The baseball lifer and the best company man the Braves have ever employed is about to embark, at the age of 62, on his first postseason as a major league manager. It is that point in a season when the quibbles that come and go with a manager’s handling of his rotation, his lineup, his bullpen become tirades. It just all matters exponentially more.
For the first time Snitker’s work will undergo the kind of inspection on a cellular level that comes only in the postseason, when a single move might well spell the difference between an upgraded banner hanging on the SunTrust Park light standard and the sudden end of a season.
The next-level second-guessing begins now.

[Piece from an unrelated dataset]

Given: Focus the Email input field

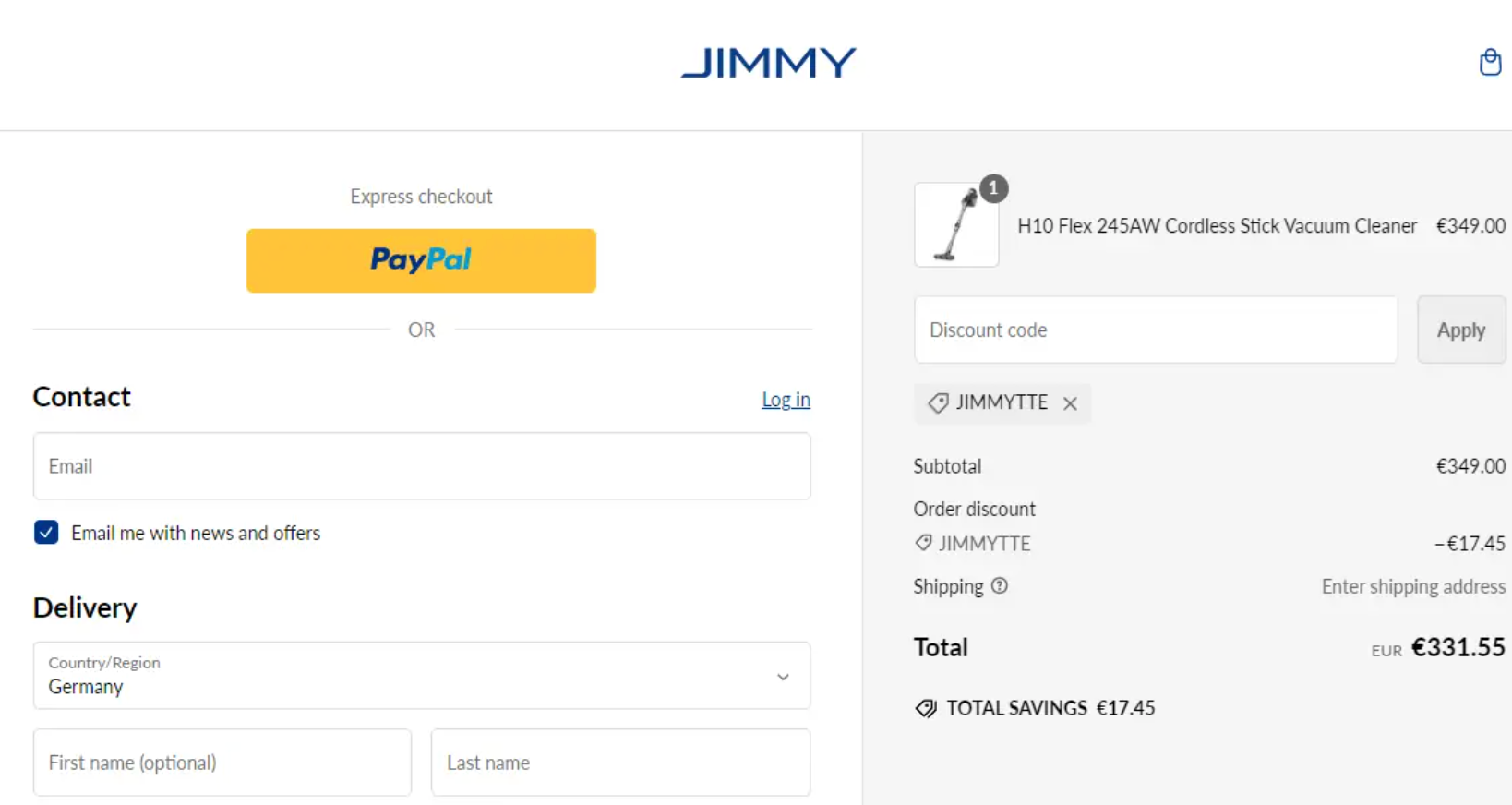Looking at the screenshot, I should 422,466.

Caretaking a young, rebuilding team, Snitker has been one of the best stories of this season. His 40 years with the Braves had come with more than its share of slights, but he soldiered on. Then he stepped into the breach in May 2016, taking over a 9-28 team as the then-interim manager. And it turned out he was the perfect guy to provide a stable, hothouse environment in which this version of the Braves could flourish.
Sure, he was subject to all the carping from the armchair managers that comes with the job. But nothing that stuck to him, so long as his team trended toward improvement. Impressions were almost as important as results.
Come the postseason, Snitker’s work will be subject to the kind of unblinking critical eye unlike anything he has dealt with before as a manager.
By all rights, Snitker should win the National League Manager of the Year when the official announcement comes Nov. 13 (one day after Ronald Acuna should very well win Rookie of the Year). He needs to be rewarded with a new Braves contract that doesn’t keep him dangling year-to-year, one that comes with a healthy raise. He’s making a reported $800,000 this year, the lowest figure among those managers still in postseason contention. Managers’ salaries have flattened out, but for comparison, Milwaukee’s Craig Counsell reportedly makes nearly twice as much ($1.5 million). Chicago’s Joe Madden leads the pack at $6 million a year.
Snitker has been the comfortable fit for a Braves team on the rise. What he shows in the playoff will go a long way toward demonstrating if he is the man to lead them moving forward, as they presumably are in more and more high-pressure games. Beliefs about managers are set in concrete in the postseason.
It’s not as if once the Braves hit the postseason, Snitker and his bench coach Walt Weiss are going to suddenly order their players to run the bases clockwise. The manager is not going to melt away in the seventh inning of a tie game. But that decision when to pull the starter and whom to pinch-hit gets a whole lot more intense.
They used to be playoff fixture. But it has been a minute since the Braves have been back - five years actually. There is so much intrigue around how they will react to the moment. And that includes the manager as much as any rookie at the top of the lineup.